Seks należy do trzeciego „systemu napędzającego” ludzi. Niektóre sytuacje podrywają nas z miejsca, bo widzimy w nich możliwości osiągnięcia przyjemności, a przynajmniej uniknięcia przykrości.
Wygląda to tak, jakby przez różne działania człowiek starał się aktywować w swoim mózgu obszar rozkoszy.
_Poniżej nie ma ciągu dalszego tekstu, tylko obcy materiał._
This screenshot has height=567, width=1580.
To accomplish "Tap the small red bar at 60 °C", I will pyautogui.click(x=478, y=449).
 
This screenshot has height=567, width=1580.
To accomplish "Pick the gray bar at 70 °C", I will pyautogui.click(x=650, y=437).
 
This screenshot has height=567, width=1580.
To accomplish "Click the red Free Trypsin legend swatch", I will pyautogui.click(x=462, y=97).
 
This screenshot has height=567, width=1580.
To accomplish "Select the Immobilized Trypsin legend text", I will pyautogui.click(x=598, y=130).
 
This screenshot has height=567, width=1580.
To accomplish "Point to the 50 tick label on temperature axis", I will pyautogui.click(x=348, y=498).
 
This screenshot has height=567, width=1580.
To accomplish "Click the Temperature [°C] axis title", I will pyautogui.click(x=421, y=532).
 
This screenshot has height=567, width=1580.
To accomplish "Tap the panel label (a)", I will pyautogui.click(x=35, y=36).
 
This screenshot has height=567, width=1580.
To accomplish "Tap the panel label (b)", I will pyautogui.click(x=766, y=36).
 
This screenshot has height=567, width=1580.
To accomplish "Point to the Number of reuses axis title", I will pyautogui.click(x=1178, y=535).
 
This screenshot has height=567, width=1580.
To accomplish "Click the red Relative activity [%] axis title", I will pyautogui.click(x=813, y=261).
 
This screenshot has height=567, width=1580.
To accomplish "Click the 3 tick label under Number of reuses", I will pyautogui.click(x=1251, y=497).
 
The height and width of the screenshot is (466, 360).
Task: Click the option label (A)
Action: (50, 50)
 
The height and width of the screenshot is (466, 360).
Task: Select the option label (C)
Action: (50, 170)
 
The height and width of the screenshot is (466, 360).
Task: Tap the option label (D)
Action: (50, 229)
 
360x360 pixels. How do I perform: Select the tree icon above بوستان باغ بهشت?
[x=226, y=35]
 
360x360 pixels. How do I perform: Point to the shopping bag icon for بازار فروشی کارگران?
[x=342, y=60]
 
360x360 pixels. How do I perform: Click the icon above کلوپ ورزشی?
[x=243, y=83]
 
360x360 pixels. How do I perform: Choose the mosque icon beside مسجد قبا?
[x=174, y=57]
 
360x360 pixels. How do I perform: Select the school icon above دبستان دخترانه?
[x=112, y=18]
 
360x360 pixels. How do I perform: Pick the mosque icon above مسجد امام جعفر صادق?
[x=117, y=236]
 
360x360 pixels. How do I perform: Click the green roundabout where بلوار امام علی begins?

Ktoś wsiada do auta, jedzie parę kilometrów, aby potem wejść do restauracji i zjeść kolację przy świecach z ukochaną osobą. Wszystko po to aby przestawić w mózgu odpowiednią wajchę i aktywować ośrodek przyjemności.
No dobrze, ale czy nie prościej byłoby jakoś „nacisnąć” ośrodek rozkoszy bezpośrednio?
Owszem można pójść na skróty i niektórzy ludzie tak robią, np. biorąc narkotyki.
Na marginesie: awaria mózgowych ośrodków rozkoszy jest jedną z przyczyn depresji - człowiek traci wtedy motywację do robienia czegokolwiek, nie odczuwa emocji, jest apatyczny itp.
Moglibyśmy opisać też inne typy motywacji, ale te trzy najważniejsze tłumaczą przyczyny większości ludzkich działań.